Mulan
with Ming-Na Wen, Eddie Murphy, Pat Morita, Donny Osmond, BD Wong
Directed by Barry Cook and Tony Bancroft
Written by Robert D. San Souci, Rita Hsiao
(Disney)
by Jamie Kiffel
When I turned four, my aunt bought me my first Barbie doll. Before I opened her gift, I knew that it was a Barbie: it was in an unmistakable four-by-twelve-inch box, and I could see pink cardboard through the wrapping paper. I could hardly conceal my excitement as I tore it open, imagining iridescent frills and glitter-stiff coils of satin ribbon overflowing just beneath the cellophane paper. I grinned up at my aunt and pulled the doll free as my mother was already saying, “Do you like it? Is this one alright?” I looked down at my hands, and froze. To my horror, I discovered that I was holding not Barbie, but her younger, uglier, flat-chested sister, Skipper. This was bad enough, but far more disappointing was the fact that this was not a glamour doll; it was a sporty doll. She came complete with Nike-style shorts, knee and elbow pads, a bulky helmet and a skateboard. “Thank you,” I said weakly, and tried not to cry. What was this sabotage of my all-encompassing desire to develop my femininity?
In terms of style, Mulan is stunning, with Taoist-inspired, wide brushstrokes, human-dwarfing mountains and rivers, and pale, scene-framing cherry blossoms. Mulan herself, however ( voiced by Ming-Na Wen/sung by Lea Salonga), is no weeping willow. She is too plump to comfortably wear the traditional, waist-crushing dress to impress the town’s matchmaker; her porcelain doll makeup appears gaudy and awkward, and when she attempts to display herself as a worthy bride, her lucky cricket bursts from the cage hooked to her belt, diving into the ogreous matchmaker’s tea and causing this gargantuan creature to race from her office like a thwarted Divine, her face smudged with a goatee of soot and her posterior flaming. Mulan can only hang her head in shame as her lame-legged father asks how her appointment went.
After an awkward moment where a bathing Mulan finds herself being chased by nude men in the watering hole (they cannot see her body under the water, and believe her to be a boy), Mulan learns how crucial it is to hide her femininity, realizing that, as Mushu says, “no one cares what a girl has to say.” Mulan drops her voice, calls herself “Ping,” and tries to ignore her arousal upon seeing Li Shang (voiced by B.D. Wong/sung by Donny Osmond), her captain, fighting shirtless. The main message of the film is that women are not taken seriously simply because they are women, and thus, women should do their best to “flower in the face of adversity” and follow their inner calling, even if it is not to become a delicate blossom, but a bloodthirsty Venus flytrap.

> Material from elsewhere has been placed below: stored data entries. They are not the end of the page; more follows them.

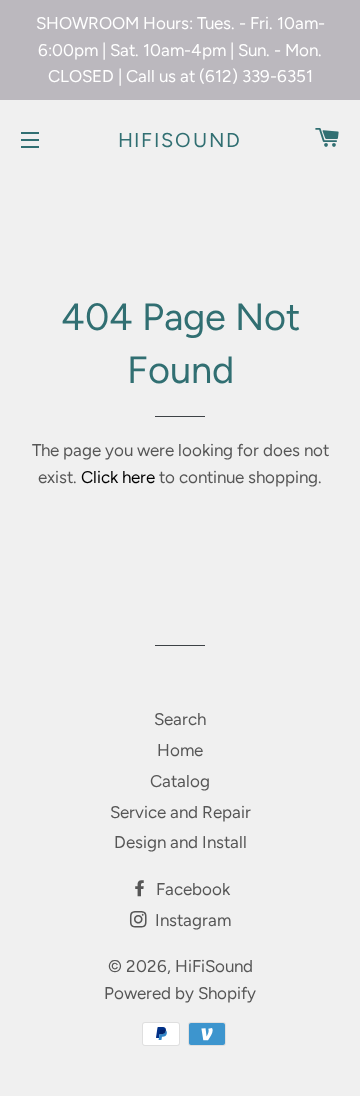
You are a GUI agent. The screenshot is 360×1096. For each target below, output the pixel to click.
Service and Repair (180, 812)
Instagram (191, 920)
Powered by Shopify (180, 993)
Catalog (180, 781)
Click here (118, 477)
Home (180, 750)
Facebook (191, 889)
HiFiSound (180, 140)
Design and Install (180, 842)
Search (180, 719)
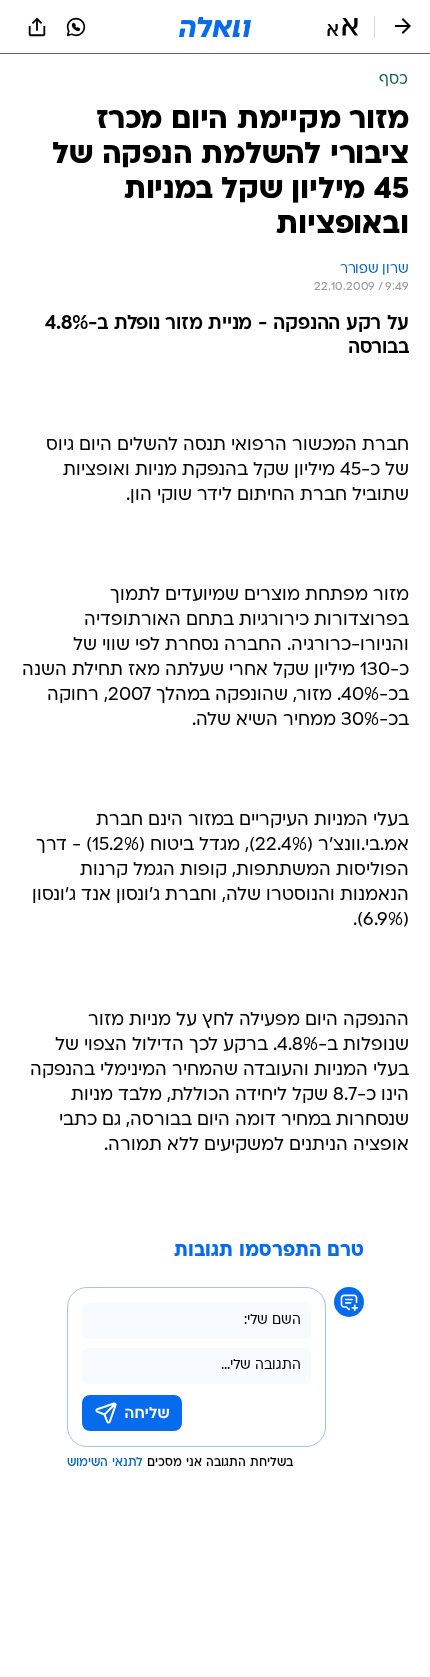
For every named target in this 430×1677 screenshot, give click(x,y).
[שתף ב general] (37, 27)
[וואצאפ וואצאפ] (76, 27)
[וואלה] (215, 27)
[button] (342, 27)
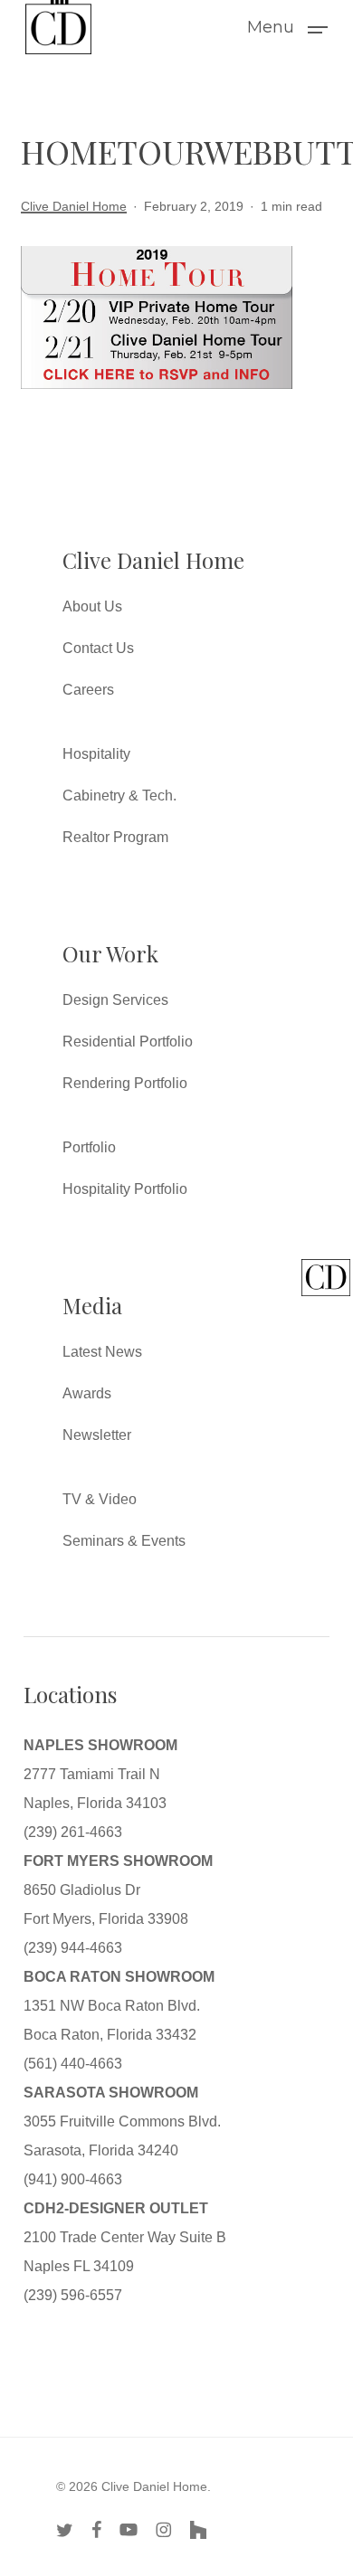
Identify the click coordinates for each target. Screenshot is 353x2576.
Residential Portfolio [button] (127, 1041)
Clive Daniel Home (74, 206)
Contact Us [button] (98, 648)
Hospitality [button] (96, 754)
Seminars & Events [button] (124, 1540)
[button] (287, 26)
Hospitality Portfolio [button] (124, 1189)
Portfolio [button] (89, 1147)
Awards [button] (86, 1393)
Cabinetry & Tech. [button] (119, 795)
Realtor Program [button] (115, 837)
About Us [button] (92, 606)
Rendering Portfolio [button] (124, 1083)
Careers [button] (88, 689)
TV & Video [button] (99, 1499)
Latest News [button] (102, 1351)
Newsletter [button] (96, 1435)
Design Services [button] (115, 1000)
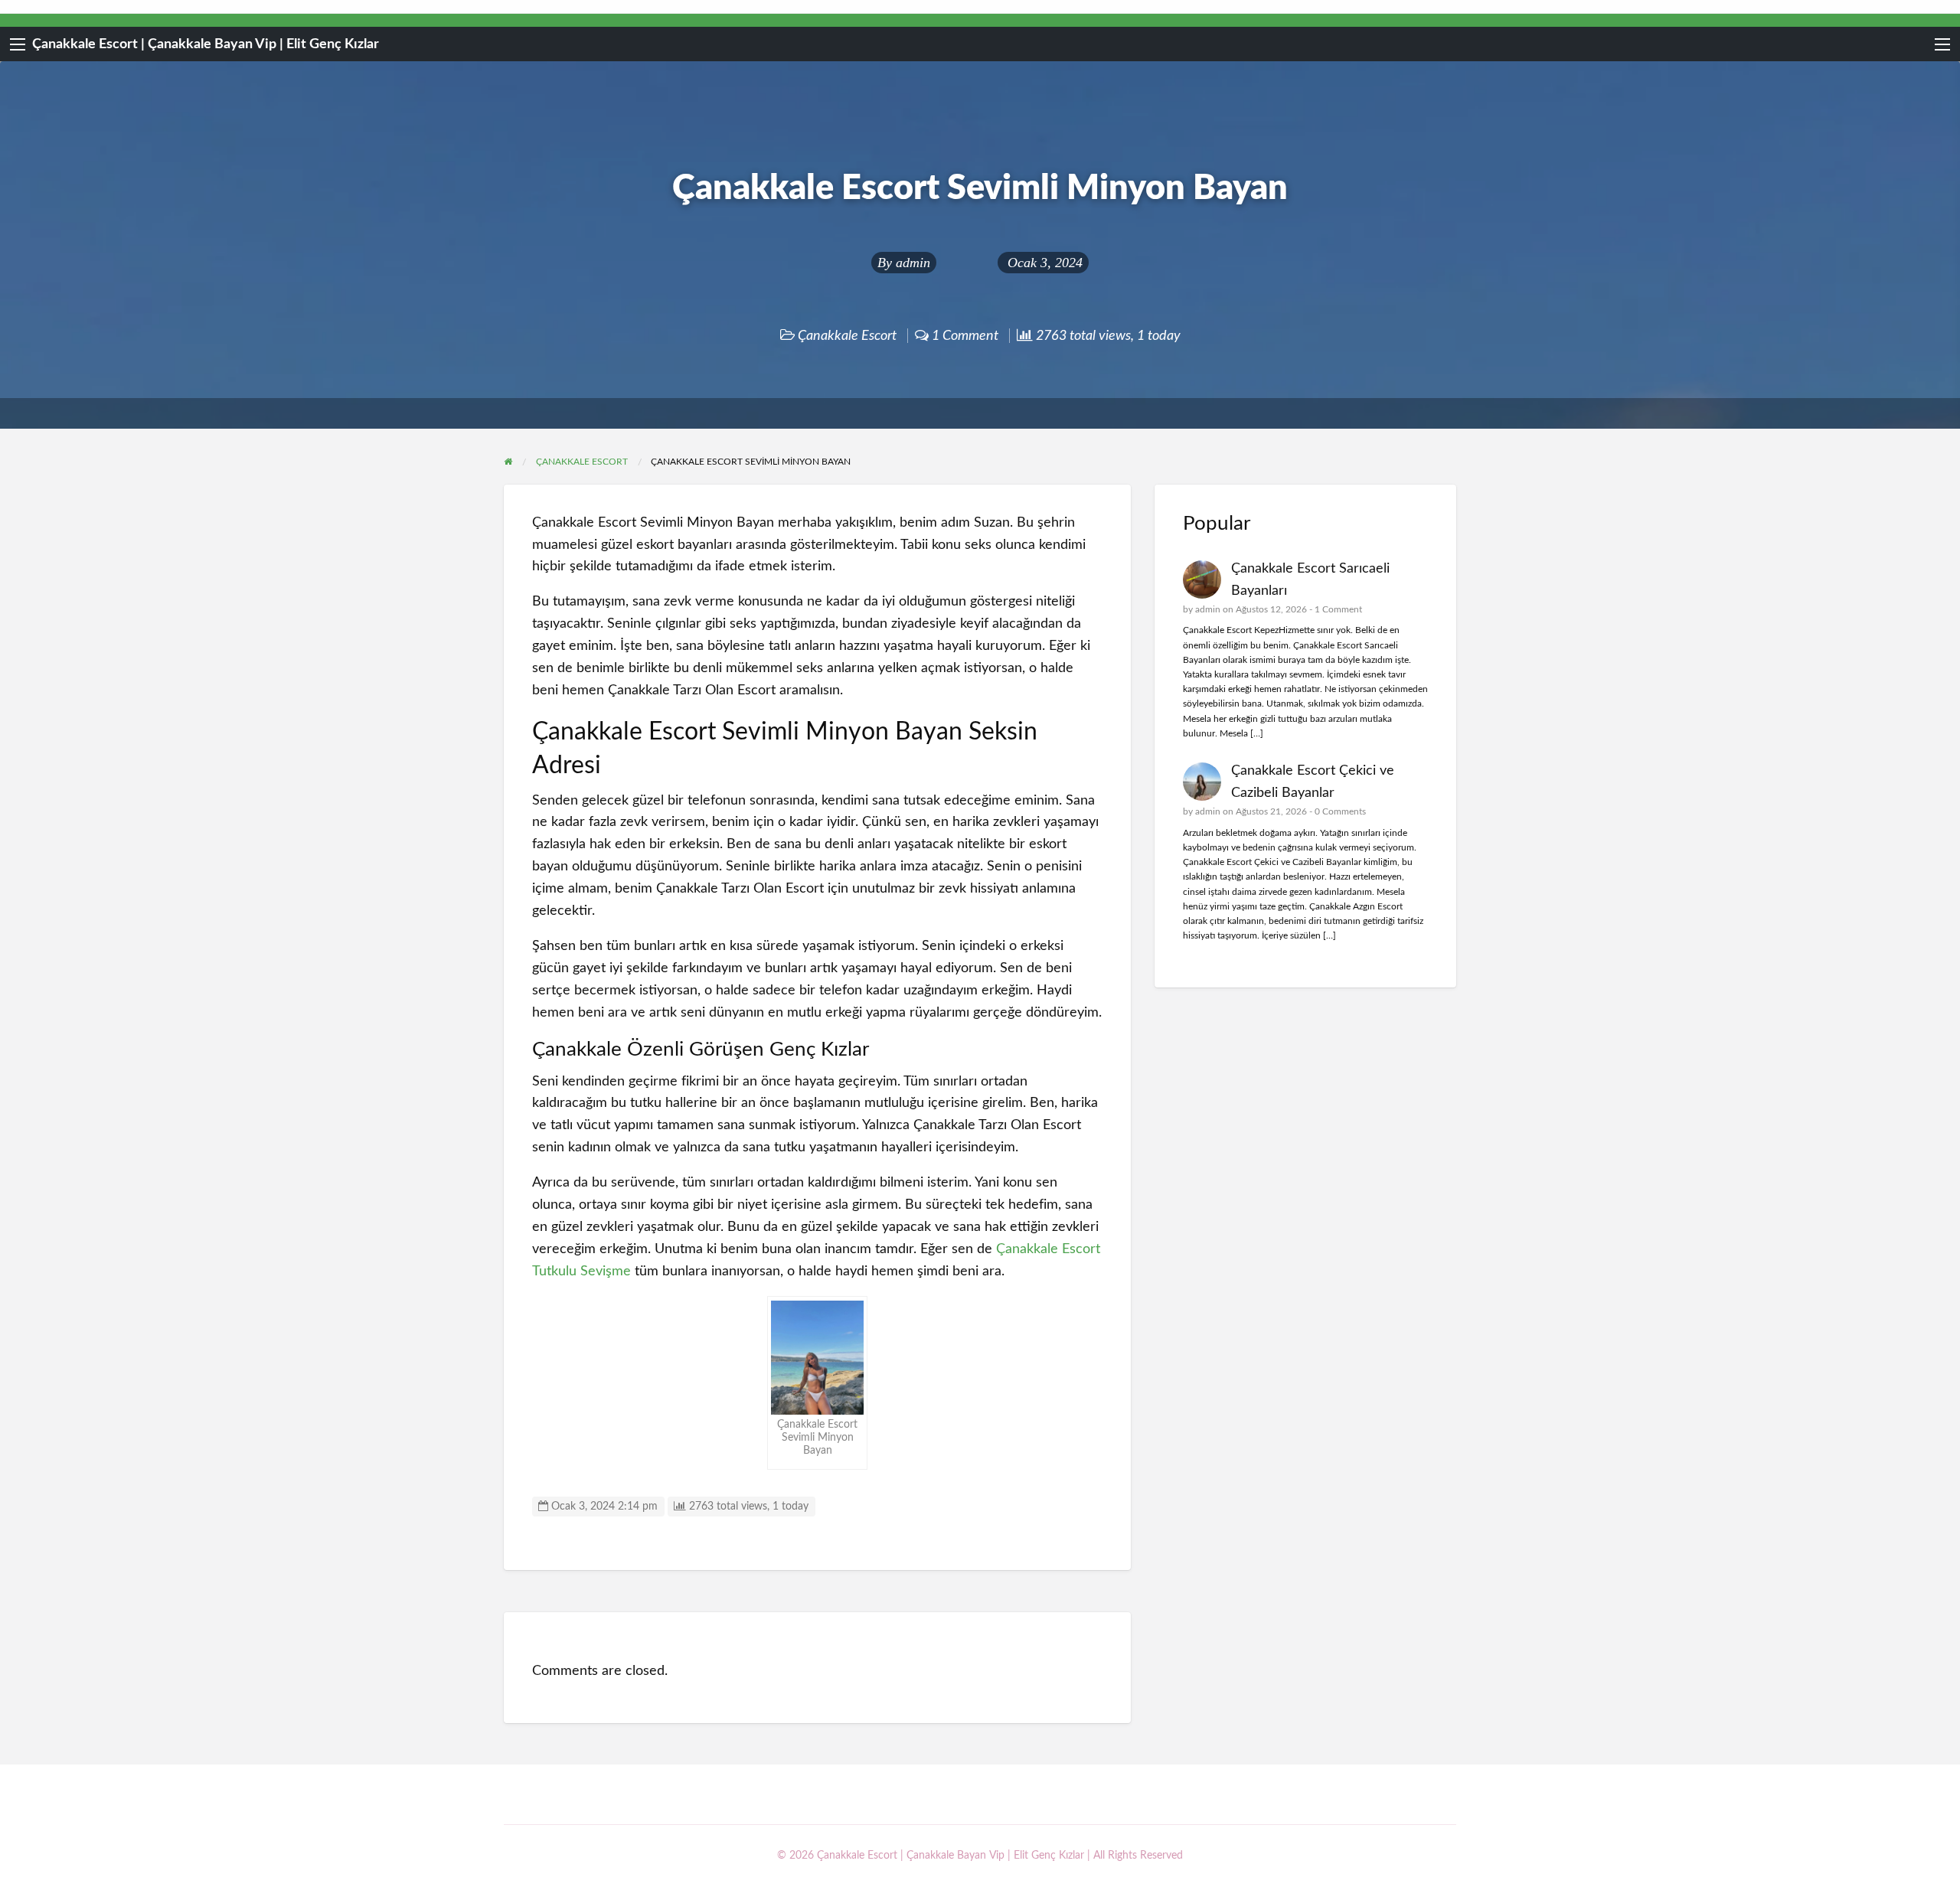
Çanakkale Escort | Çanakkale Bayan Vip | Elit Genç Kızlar (205, 44)
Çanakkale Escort (847, 335)
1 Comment (1338, 609)
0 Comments (1340, 811)
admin (913, 262)
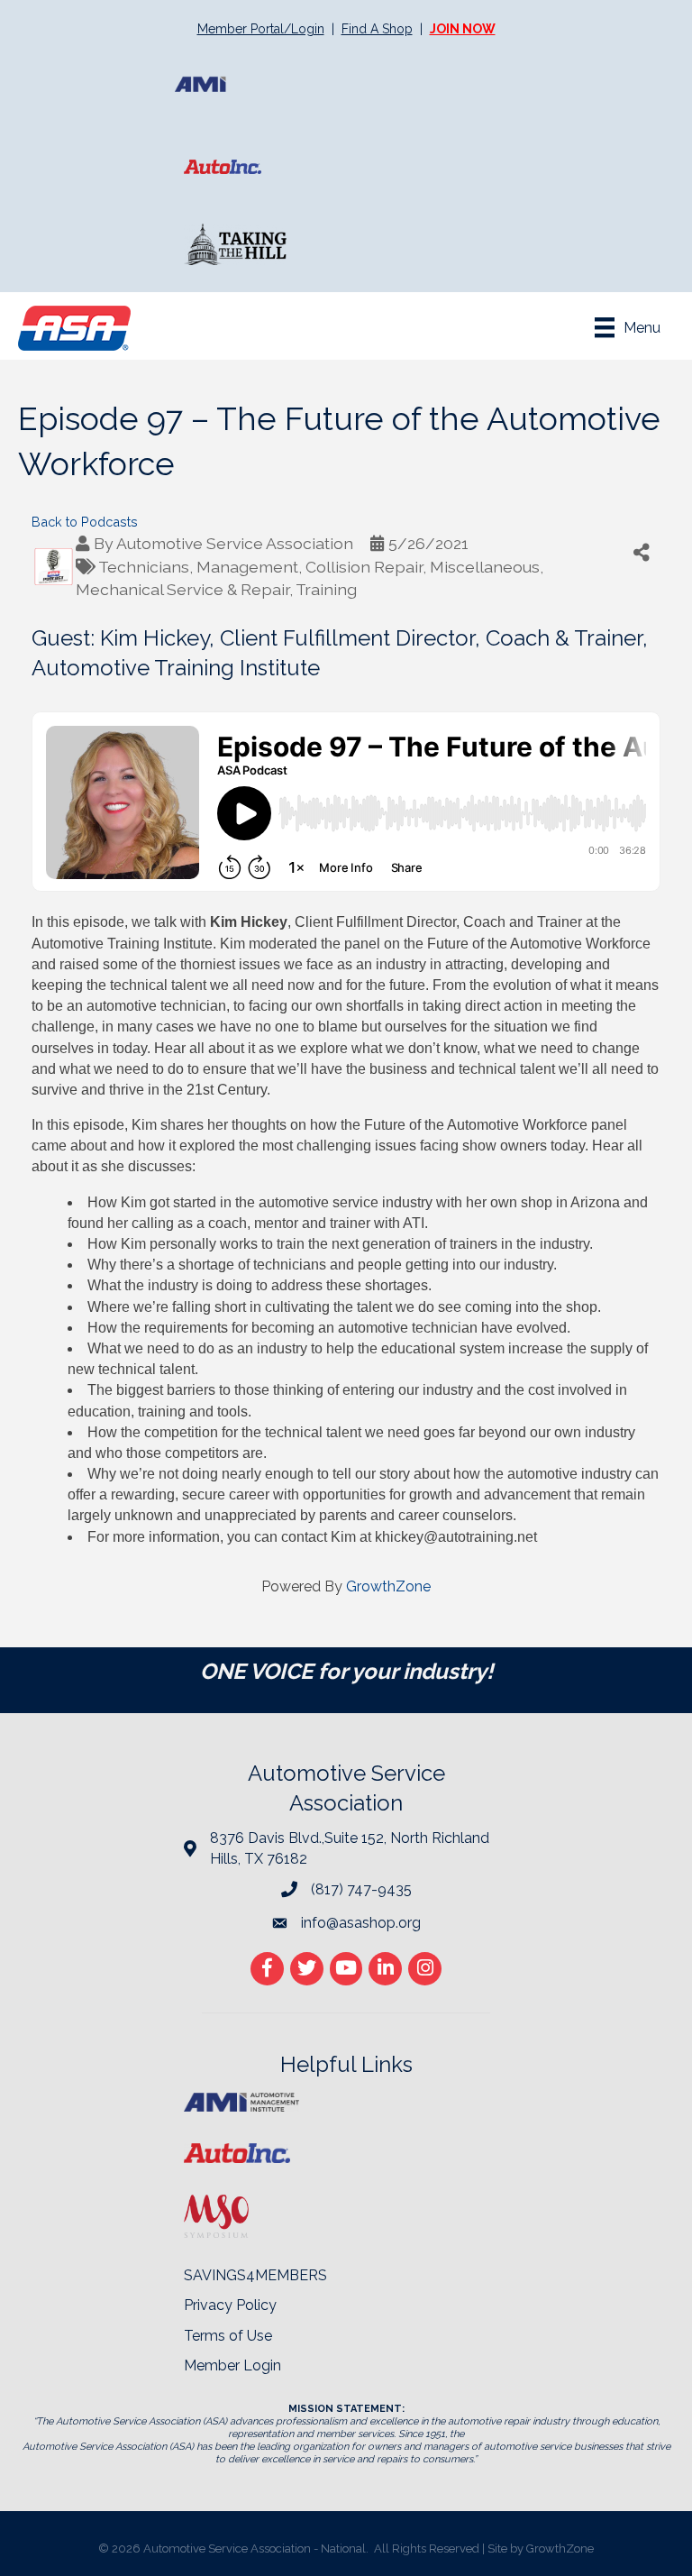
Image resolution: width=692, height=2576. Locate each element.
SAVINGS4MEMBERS (255, 2275)
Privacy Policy (230, 2305)
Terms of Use (228, 2335)
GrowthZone (388, 1586)
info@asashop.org (361, 1922)
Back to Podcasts (85, 521)
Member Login (232, 2365)
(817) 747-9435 (361, 1889)
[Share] (641, 552)
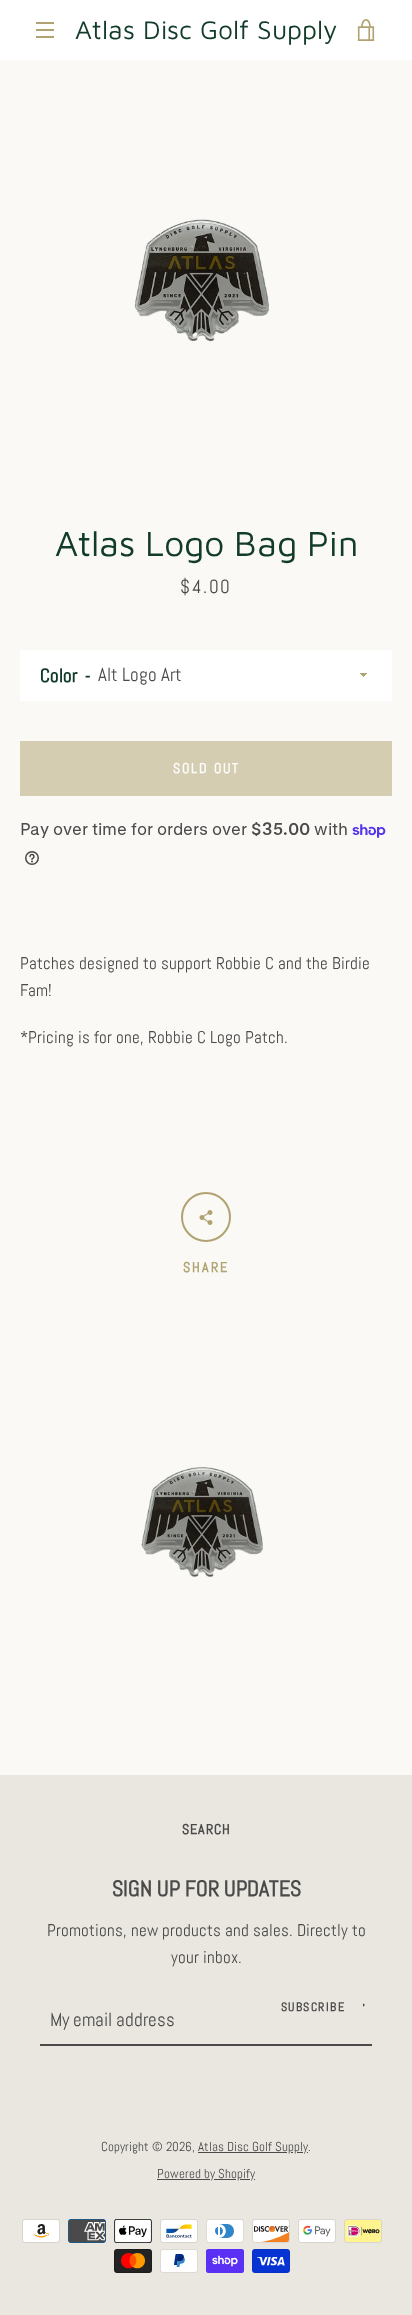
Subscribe (313, 2007)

In the end, when Mulan finally gets her man, it is not because she is beautiful, but because she is more man than any man in her army. She succeeds because she loves and wishes to honor her father, not because she is given magical assistance (her helpers largely foul her up whenever they interfere with her actions). She is beautiful because she has come into herself, not because she has grown into someone else’s vision of beauty (see Sleeping Beauty or Snow White for this). Mulan is not about girl power, but Amazon strength.
Incidentally, I recently came across that Skipper doll, lying in a box among my collection of pristine, ribbon-tressed Barbies. Skipper is the only doll there whose hair has been brushed until it became matted, whose kneepads are worn from pulling them on and off, and whose feet are squashed from riding her skateboard so often. Maybe Mulan is right: Little girls are more ready for real woman role models than we would lead them to think.